Background: Bone is an endocrine organ that despite being inert in appearance constantly undergoes remodeling, in which wear and tear of bone cells occur. With more than two decades of clinical experience, the molecular mechanisms of anti-fracture drugs are not completely understood because they inhibit osteoclastic activity and differentiate the osteoblast cells. Recent studies suggest fundamentally different mechanisms of action for key anti-fracture drugs, bisphosphonates, and recombinant human parathyroid hormone (rhPTH) at the tissue level; however, their molecular basis of action has not been explored completely. Here, we showed the effect of varying concentrations of zoledronic acid (ZOL) and rhPTH on human osteogenic sarcoma cells (U2OS cells).
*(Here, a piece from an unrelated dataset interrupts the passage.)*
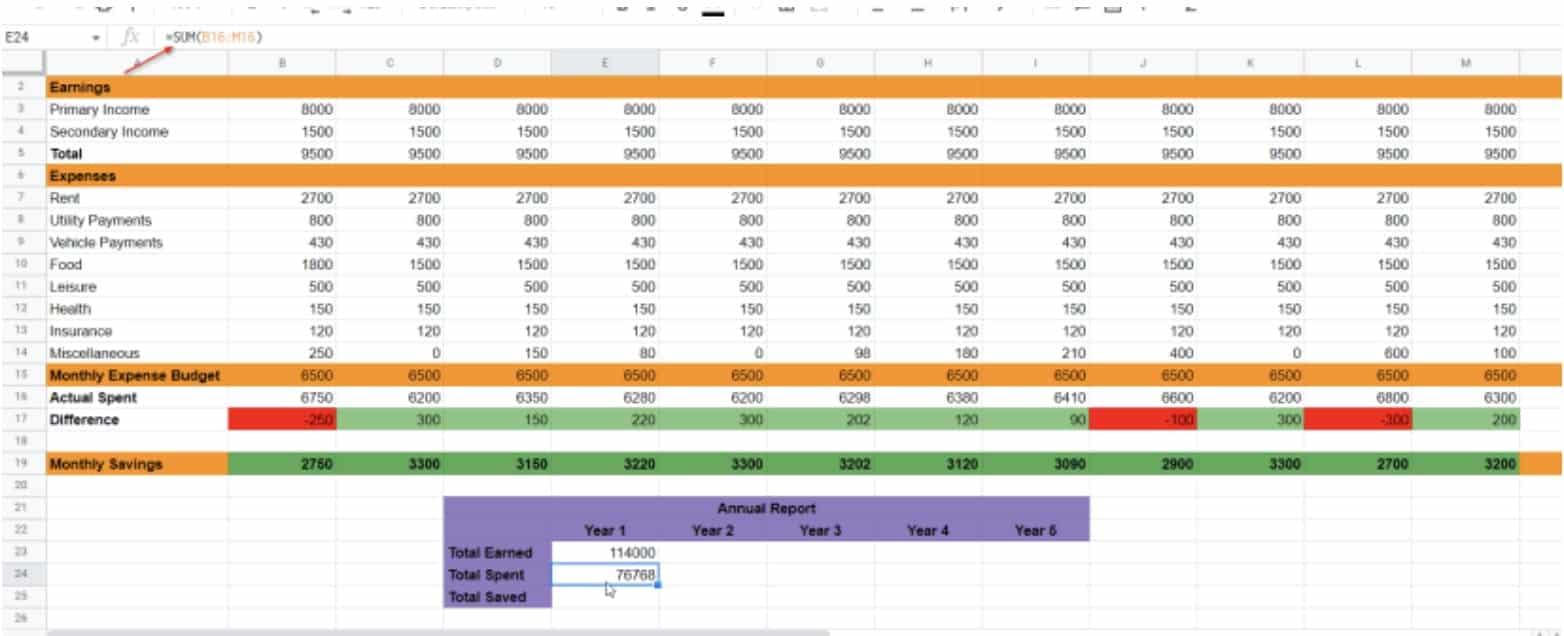Click the Name Box showing E24
The height and width of the screenshot is (636, 1564).
click(40, 37)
Materials and methods: Cellular viability, mineralization, and osteogenic gene expressions were assessed to elucidate the effects of these two prototypic drugs with diametrically different mechanisms of action.
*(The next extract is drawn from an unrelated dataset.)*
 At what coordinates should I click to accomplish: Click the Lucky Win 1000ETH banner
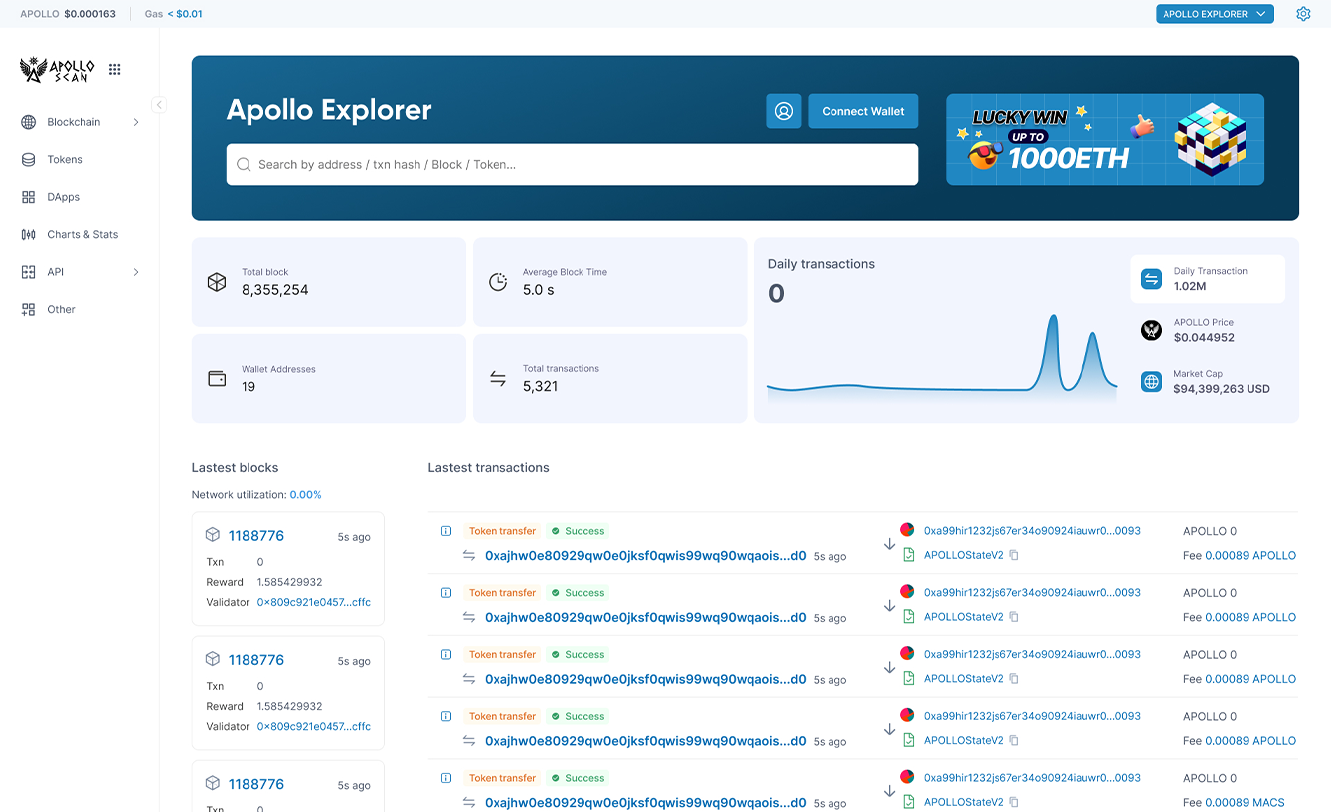point(1104,140)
Results: Cellular viability was not affected either by ZOL or rhPTH alone or in tandem treatments. Osteoblastic activity increased significantly with rhPTH followed by ZOL. Further, alkaline phosphatase activity increased significantly with tandem treatment of rhPTH followed by ZOL both at the mRNA and protein levels. Moreover, osteoblastic genes (COL1A1 and osteocalcin) were significantly modulated by sequential treatment with rhPTH followed by ZOL.

Conclusions: We conclude that rhPTH (5 μg) treatment followed by ZOL (1 μM) showed the best anabolic or bone-forming effect. Our results warrant further research in assessing similar combinations of anti-fracture drugs, which augment osteogenesis to maximize their anabolic effects in preventing osteoporosis in susceptible individuals.